_What you have to do_
Count the lines in the material below that contain the string "Task" and reply with the number alone.

━━━ Source records ━━━

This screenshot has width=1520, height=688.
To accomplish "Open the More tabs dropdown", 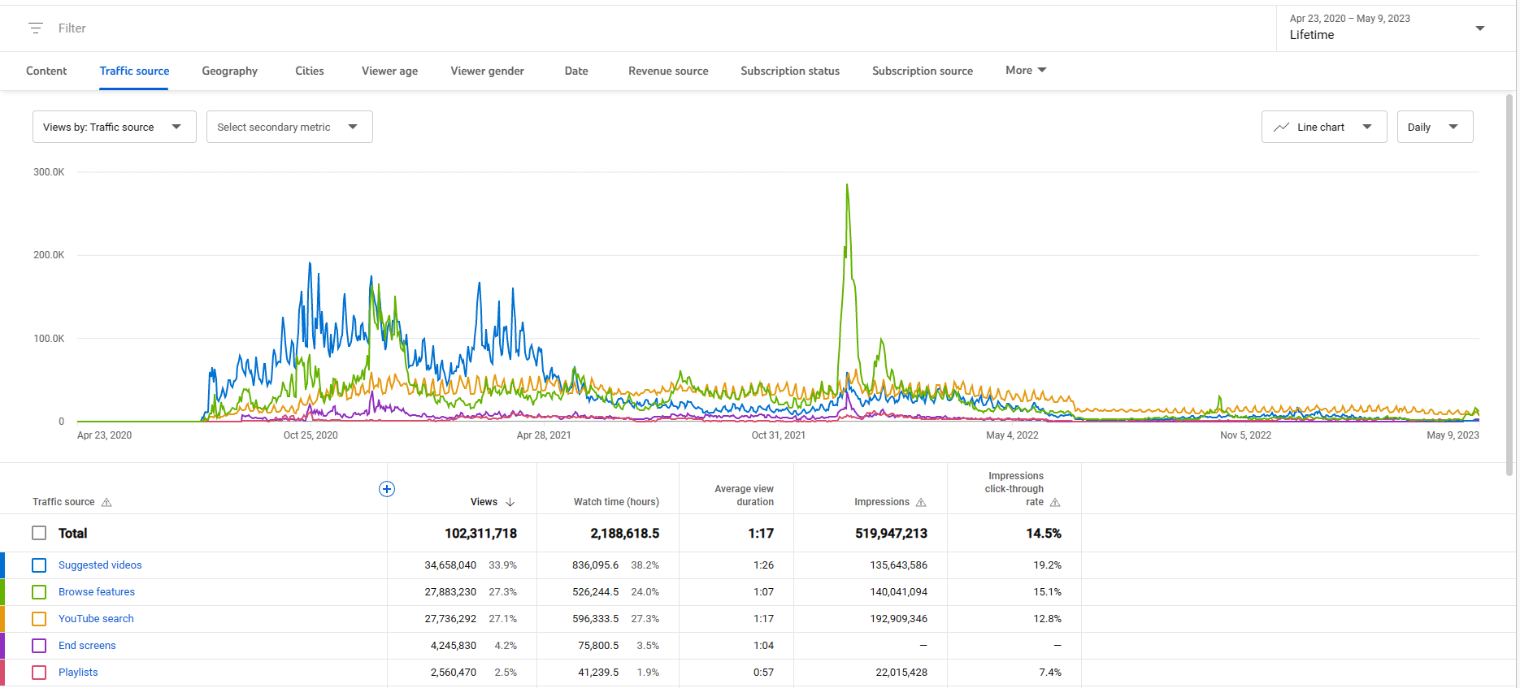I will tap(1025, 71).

━━━
━━━ Source records ━━━

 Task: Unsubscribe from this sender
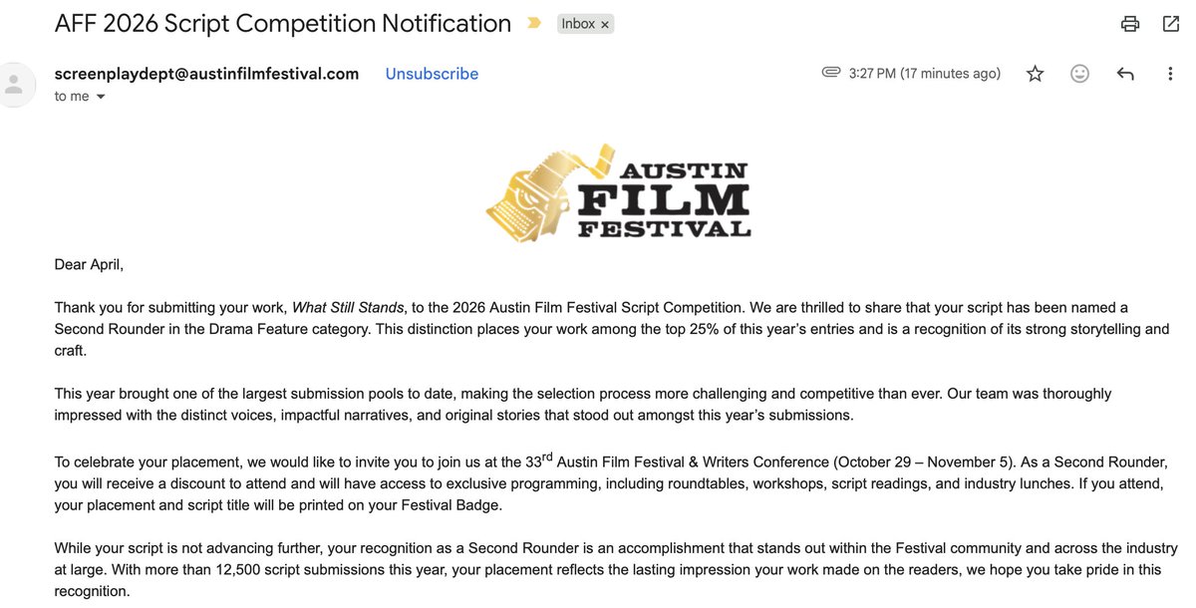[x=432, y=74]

━━━
━━━ Source records ━━━

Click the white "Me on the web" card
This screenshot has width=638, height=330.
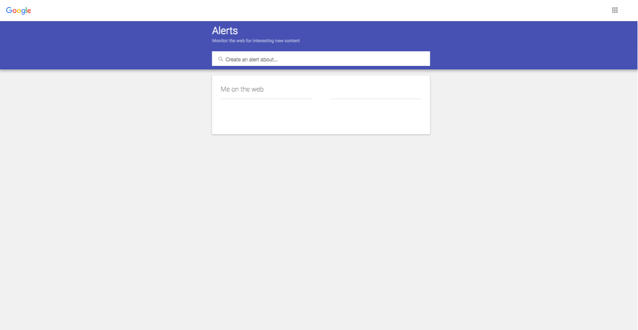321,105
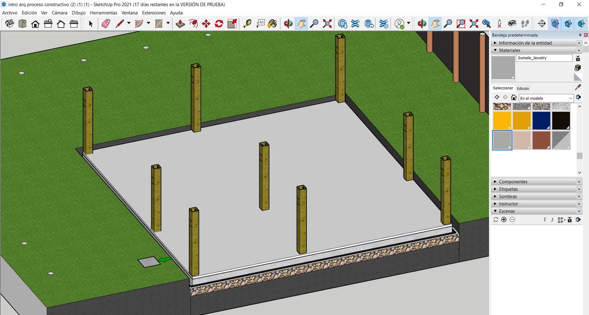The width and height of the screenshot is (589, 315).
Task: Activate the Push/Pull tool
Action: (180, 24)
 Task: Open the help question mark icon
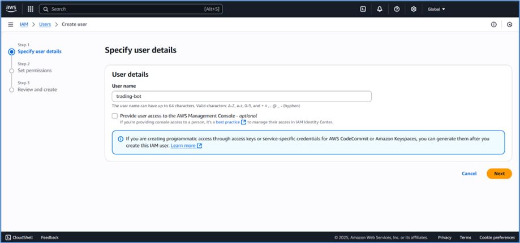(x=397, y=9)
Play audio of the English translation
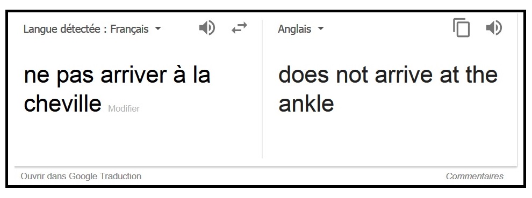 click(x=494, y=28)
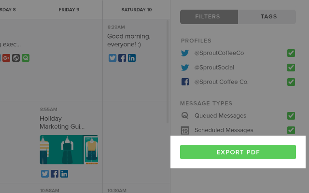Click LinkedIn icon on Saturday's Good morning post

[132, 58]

━━━

_Answer for this exercise_
3